▶ Task requirements: Give back the full material exactly. Omit no line.

▶ Materials provided:
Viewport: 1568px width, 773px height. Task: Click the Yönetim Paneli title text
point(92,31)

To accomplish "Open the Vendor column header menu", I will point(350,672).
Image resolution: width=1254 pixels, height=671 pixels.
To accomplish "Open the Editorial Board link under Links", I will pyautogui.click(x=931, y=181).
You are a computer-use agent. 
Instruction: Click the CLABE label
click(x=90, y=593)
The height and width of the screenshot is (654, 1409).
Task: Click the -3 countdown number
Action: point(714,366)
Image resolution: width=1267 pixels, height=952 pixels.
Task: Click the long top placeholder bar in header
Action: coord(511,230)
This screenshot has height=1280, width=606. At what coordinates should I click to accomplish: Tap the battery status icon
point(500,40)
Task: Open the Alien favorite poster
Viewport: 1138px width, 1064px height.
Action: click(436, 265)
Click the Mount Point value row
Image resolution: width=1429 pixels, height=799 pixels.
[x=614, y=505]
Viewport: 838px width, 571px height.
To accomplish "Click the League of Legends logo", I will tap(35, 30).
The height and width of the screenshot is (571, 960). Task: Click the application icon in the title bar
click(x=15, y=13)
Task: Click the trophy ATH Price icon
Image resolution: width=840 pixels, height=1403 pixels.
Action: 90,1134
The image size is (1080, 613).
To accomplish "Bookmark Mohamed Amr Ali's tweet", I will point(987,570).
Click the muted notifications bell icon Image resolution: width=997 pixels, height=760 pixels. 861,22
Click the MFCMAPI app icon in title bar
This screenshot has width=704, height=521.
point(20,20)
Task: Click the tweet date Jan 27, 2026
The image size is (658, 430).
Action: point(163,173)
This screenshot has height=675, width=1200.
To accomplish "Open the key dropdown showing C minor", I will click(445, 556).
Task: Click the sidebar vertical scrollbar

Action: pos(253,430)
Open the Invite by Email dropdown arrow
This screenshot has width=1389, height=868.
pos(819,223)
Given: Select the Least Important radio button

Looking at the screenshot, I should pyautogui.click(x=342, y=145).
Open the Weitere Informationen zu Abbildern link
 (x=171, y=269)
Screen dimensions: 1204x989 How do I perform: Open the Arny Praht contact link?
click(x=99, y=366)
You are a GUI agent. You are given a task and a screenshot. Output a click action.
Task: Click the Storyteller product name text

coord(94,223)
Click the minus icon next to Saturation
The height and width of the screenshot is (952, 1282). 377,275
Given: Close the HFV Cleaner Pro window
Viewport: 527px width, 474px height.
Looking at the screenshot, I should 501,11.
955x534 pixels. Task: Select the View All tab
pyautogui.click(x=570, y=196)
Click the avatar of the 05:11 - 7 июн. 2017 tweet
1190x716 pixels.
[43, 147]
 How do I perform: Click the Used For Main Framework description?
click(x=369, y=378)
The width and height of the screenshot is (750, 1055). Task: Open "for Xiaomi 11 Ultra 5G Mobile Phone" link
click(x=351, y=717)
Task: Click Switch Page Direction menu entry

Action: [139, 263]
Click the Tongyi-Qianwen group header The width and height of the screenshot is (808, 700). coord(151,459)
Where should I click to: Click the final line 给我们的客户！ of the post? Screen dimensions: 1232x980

▶ Reply to the task:
Viewport: 1568px width, 773px height. Task: Click the Yönetim Paneli title text
point(92,31)

To accomplish "Open the Vendor column header menu", I will point(350,672).
Image resolution: width=1254 pixels, height=671 pixels.
To accomplish "Open the Editorial Board link under Links", I will pyautogui.click(x=931, y=181).
You are a computer-use agent. 
Instruction: Click the CLABE label
click(x=90, y=593)
The height and width of the screenshot is (654, 1409).
Task: Click the -3 countdown number
Action: point(714,366)
Image resolution: width=1267 pixels, height=952 pixels.
Task: Click the long top placeholder bar in header
Action: coord(511,230)
This screenshot has height=1280, width=606. At what coordinates should I click to accomplish: Tap the battery status icon
point(500,40)
Task: Open the Alien favorite poster
Viewport: 1138px width, 1064px height.
Action: click(436, 265)
Click the Mount Point value row
Image resolution: width=1429 pixels, height=799 pixels.
[x=614, y=505]
Viewport: 838px width, 571px height.
To accomplish "Click the League of Legends logo", I will tap(35, 30).
The height and width of the screenshot is (571, 960). Task: Click the application icon in the title bar
click(x=15, y=13)
Task: Click the trophy ATH Price icon
Image resolution: width=840 pixels, height=1403 pixels.
Action: 90,1134
The image size is (1080, 613).
To accomplish "Bookmark Mohamed Amr Ali's tweet", I will point(987,570).
Click the muted notifications bell icon Image resolution: width=997 pixels, height=760 pixels. 861,22
Click the MFCMAPI app icon in title bar
This screenshot has width=704, height=521.
point(20,20)
Task: Click the tweet date Jan 27, 2026
The image size is (658, 430).
Action: point(163,173)
This screenshot has height=675, width=1200.
To accomplish "Open the key dropdown showing C minor", I will click(445, 556).
Task: Click the sidebar vertical scrollbar

Action: pos(253,430)
Open the Invite by Email dropdown arrow
This screenshot has width=1389, height=868.
pos(819,223)
Given: Select the Least Important radio button

Looking at the screenshot, I should pyautogui.click(x=342, y=145).
Open the Weitere Informationen zu Abbildern link
 (x=171, y=269)
Screen dimensions: 1204x989 How do I perform: Open the Arny Praht contact link?
click(x=99, y=366)
You are a GUI agent. You are given a task and a screenshot. Output a click action.
Task: Click the Storyteller product name text

coord(94,223)
Click the minus icon next to Saturation
The height and width of the screenshot is (952, 1282). 377,275
Given: Close the HFV Cleaner Pro window
Viewport: 527px width, 474px height.
Looking at the screenshot, I should 501,11.
955x534 pixels. Task: Select the View All tab
pyautogui.click(x=570, y=196)
Click the avatar of the 05:11 - 7 июн. 2017 tweet
1190x716 pixels.
[43, 147]
 How do I perform: Click the Used For Main Framework description?
click(x=369, y=378)
The width and height of the screenshot is (750, 1055). Task: Open "for Xiaomi 11 Ultra 5G Mobile Phone" link
click(x=351, y=717)
Task: Click Switch Page Direction menu entry

Action: [139, 263]
Click the Tongyi-Qianwen group header The width and height of the screenshot is (808, 700). coord(151,459)
Where should I click to: Click the final line 给我们的客户！ of the post? Screen dimensions: 1232x980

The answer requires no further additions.